約束だったから
これがその続きだ。
僕は約束を大切にする人間だ
いつも、交わした相手のほうは忘れてしまっているんだけど
僕はそれで実はほっとしているんだ。
ポカリスエット×1
イオンウォーター×3 全て900ml
なんかバー的な食べ物 6種類くらい
アンパン 5個セットのもの
板チョコ 1枚
ミレー 30lのカバン
帽子(NASA)
ヘッドライト (単4電池3本を交換した)
LOKI (持ってかなくてよかった暑い)
4本爪アイゼン(靴につけてても滑ってく箇所があった)
滑り止め付きの軍手(ステッキもいるかな、と思ったが買う気にならなかった)

▶ _提供された行_
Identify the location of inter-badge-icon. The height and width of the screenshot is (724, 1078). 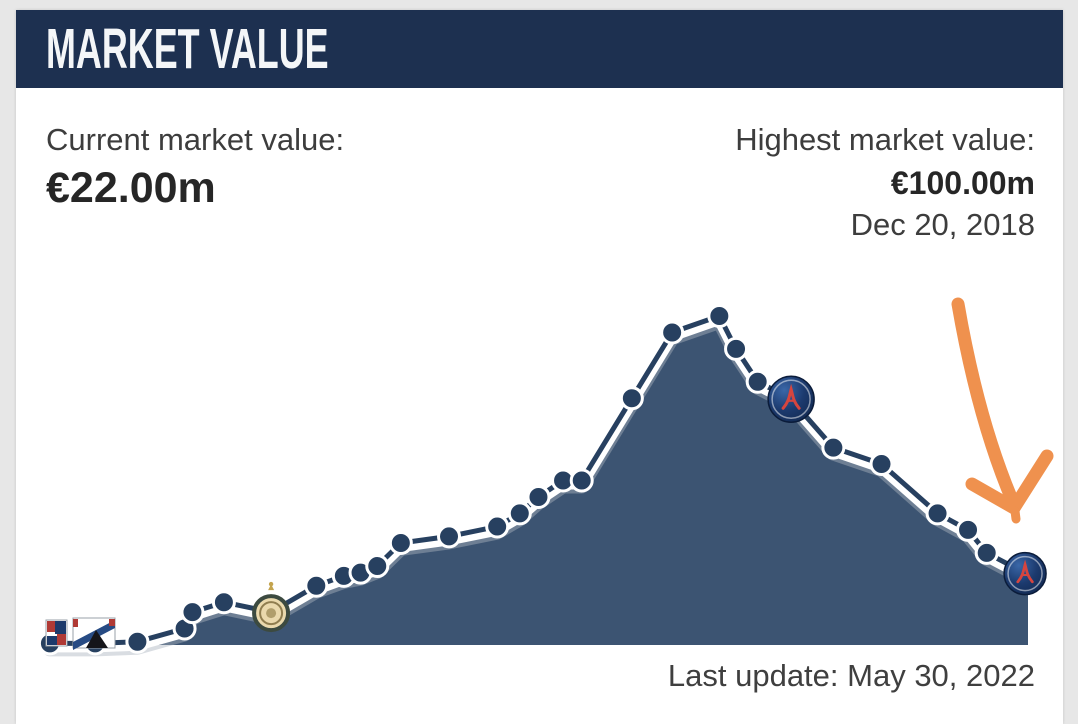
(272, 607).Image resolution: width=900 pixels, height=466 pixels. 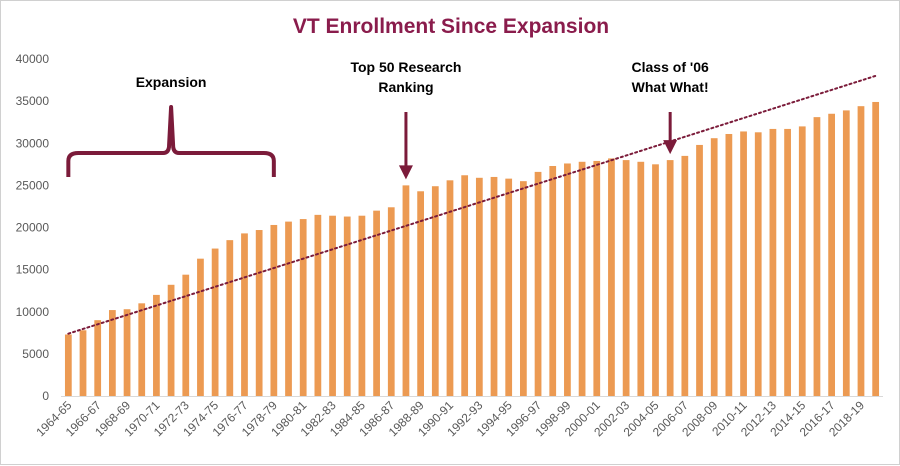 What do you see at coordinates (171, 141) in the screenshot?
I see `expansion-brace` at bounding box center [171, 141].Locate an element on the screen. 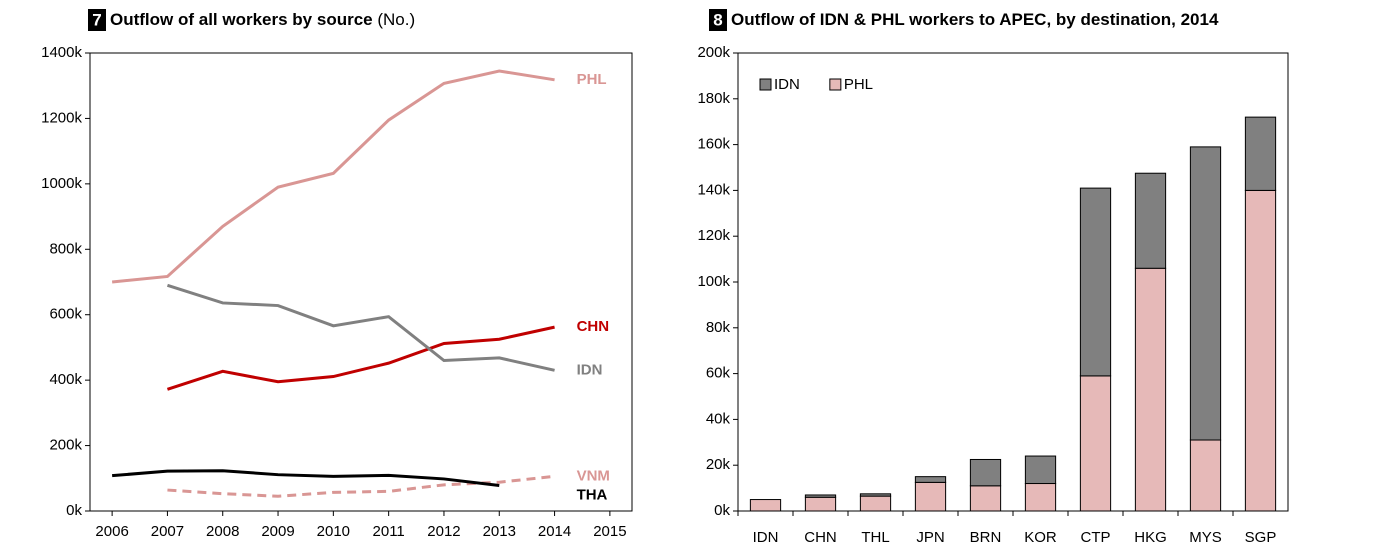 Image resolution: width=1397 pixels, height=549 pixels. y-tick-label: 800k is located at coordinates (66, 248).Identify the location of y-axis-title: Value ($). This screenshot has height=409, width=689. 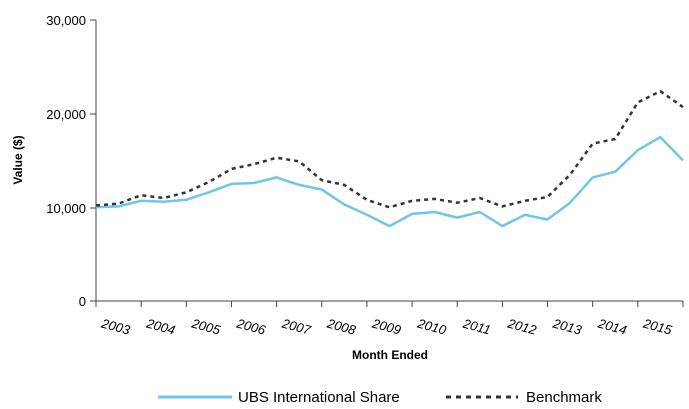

▶ _課題の目標_
本文抜粋では、ヘッドライトについて何をしたと書かれているか。 上の行は本文抜粋とは別の資料だ。

▶ _この課題の解答_
単4電池3本を交換した。